There were things we might not want too see nowadays. Don’t look to close at Cheers and Geraldine Rees in 1982, the first lady but perhaps pushing it a step too far. Rosemary Henderson, Carrie Ford, Katie Walsh, Bryony Frost took it many steps further.

Female trainers have a fine record. Jenny Pitman and Des Lynam became a winners’ side show.

There was always a drama, always a story. Always a bit of intrigue to hook a child’s imagination. Did Caughoo hide for a circuit and only come from the fog at second Bechers? Did Dick Francis bring down the Queen’s horse! How could the whole field fall except a 100/1 shot?

Any type of horse could win it - place Red Rum, Party Politics, Seagram, Grittar, and Last Suspect in a line-up of the Usual Suspects and you’d struggle to pick a National winner, (Last Suspect’s Kaiser Soze!).

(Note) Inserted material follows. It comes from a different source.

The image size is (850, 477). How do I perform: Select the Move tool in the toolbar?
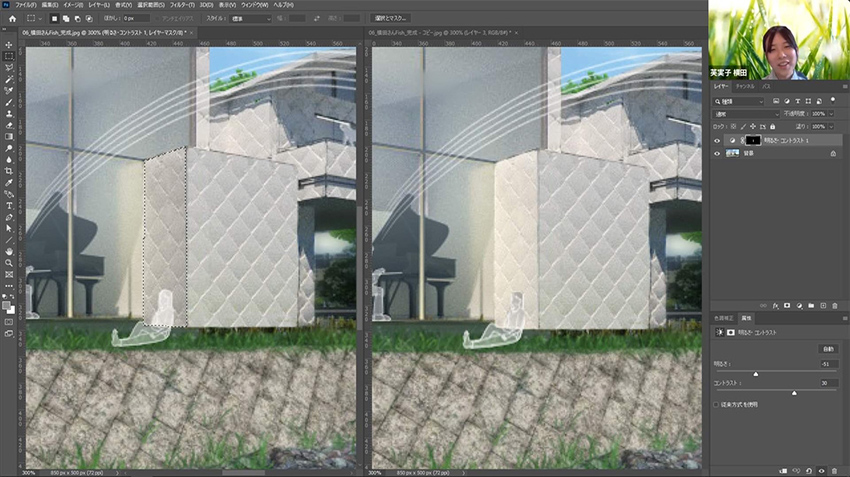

Where would you find such a diversity of owners - famous colours of Anne Duchess of Westminster, Raymond Guest, Jim Joel, and Teasy Weasy Raymond, Freddie Starr, J.P. McManus.

The spectacular fallers – Andy Pandy, Golden Rapper and Strands Of Gold – head first over Bechers. Rhyme N’Reason’s miraculous recovery. The race that never was in 1993. The race that perhaps should never have been in 2001. Amberleigh House’s closing run for Ginger McCain, trainers from such varied backgrounds, Jimmy Mangan, Gordon Elliott, Venetia Williams, Richard Newland.

Even now with better horses, modified fences and a manipulated handicap – an 100/1 shot has as good a chance as the favourite.

It’s simply the most thrilling nine minutes in sport.